*** EXERCISE DATA Section Begins ***

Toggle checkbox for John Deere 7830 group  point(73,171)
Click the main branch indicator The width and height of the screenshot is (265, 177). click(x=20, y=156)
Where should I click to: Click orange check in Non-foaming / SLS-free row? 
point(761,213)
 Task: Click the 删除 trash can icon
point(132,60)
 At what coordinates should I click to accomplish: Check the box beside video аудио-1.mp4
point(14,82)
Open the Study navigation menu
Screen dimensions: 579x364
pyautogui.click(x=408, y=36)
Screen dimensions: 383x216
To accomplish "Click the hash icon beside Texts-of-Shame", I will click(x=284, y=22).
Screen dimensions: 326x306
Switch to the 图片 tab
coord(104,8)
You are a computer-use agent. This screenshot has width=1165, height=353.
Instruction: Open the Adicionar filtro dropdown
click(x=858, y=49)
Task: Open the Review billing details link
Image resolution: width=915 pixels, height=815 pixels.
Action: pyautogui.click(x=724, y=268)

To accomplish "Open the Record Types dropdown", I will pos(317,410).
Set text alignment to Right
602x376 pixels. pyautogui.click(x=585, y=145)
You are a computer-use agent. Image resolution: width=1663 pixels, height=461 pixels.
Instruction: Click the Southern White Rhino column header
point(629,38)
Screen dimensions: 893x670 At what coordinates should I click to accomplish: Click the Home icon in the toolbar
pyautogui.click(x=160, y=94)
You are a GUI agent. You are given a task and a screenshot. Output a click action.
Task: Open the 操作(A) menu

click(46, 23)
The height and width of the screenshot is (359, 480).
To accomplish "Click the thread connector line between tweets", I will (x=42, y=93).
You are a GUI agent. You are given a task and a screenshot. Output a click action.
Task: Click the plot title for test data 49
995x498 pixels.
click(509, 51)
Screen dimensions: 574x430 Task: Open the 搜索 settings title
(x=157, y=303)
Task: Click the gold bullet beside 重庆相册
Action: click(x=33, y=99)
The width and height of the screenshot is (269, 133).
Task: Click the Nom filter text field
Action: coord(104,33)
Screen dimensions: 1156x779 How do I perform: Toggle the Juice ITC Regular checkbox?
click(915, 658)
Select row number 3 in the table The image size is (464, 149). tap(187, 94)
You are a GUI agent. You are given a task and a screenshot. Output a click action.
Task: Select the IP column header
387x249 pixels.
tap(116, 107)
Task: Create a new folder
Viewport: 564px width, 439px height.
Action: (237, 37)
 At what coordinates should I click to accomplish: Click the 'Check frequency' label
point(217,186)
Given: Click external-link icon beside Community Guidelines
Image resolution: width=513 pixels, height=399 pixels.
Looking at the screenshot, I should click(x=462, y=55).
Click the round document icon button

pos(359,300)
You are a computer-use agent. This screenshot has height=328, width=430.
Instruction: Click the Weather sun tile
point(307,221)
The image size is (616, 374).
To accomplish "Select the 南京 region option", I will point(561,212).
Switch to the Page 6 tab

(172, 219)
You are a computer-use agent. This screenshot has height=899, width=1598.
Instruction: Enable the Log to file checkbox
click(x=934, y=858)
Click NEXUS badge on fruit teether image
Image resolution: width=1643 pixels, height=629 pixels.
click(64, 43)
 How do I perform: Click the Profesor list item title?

*** EXERCISE DATA Section Ends ***

Please print exactly the lines from the one containing "Select row number" through the last line of the material.

## RESPONSE BOX
Select row number 3 in the table The image size is (464, 149). tap(187, 94)
You are a GUI agent. You are given a task and a screenshot. Output a click action.
Task: Select the IP column header
387x249 pixels.
tap(116, 107)
Task: Create a new folder
Viewport: 564px width, 439px height.
Action: (237, 37)
 At what coordinates should I click to accomplish: Click the 'Check frequency' label
point(217,186)
Given: Click external-link icon beside Community Guidelines
Image resolution: width=513 pixels, height=399 pixels.
Looking at the screenshot, I should click(x=462, y=55).
Click the round document icon button

pos(359,300)
You are a computer-use agent. This screenshot has height=328, width=430.
Instruction: Click the Weather sun tile
point(307,221)
The image size is (616, 374).
To accomplish "Select the 南京 region option", I will point(561,212).
Switch to the Page 6 tab

(172, 219)
You are a computer-use agent. This screenshot has height=899, width=1598.
Instruction: Enable the Log to file checkbox
click(x=934, y=858)
Click NEXUS badge on fruit teether image
Image resolution: width=1643 pixels, height=629 pixels.
click(64, 43)
 How do I perform: Click the Profesor list item title?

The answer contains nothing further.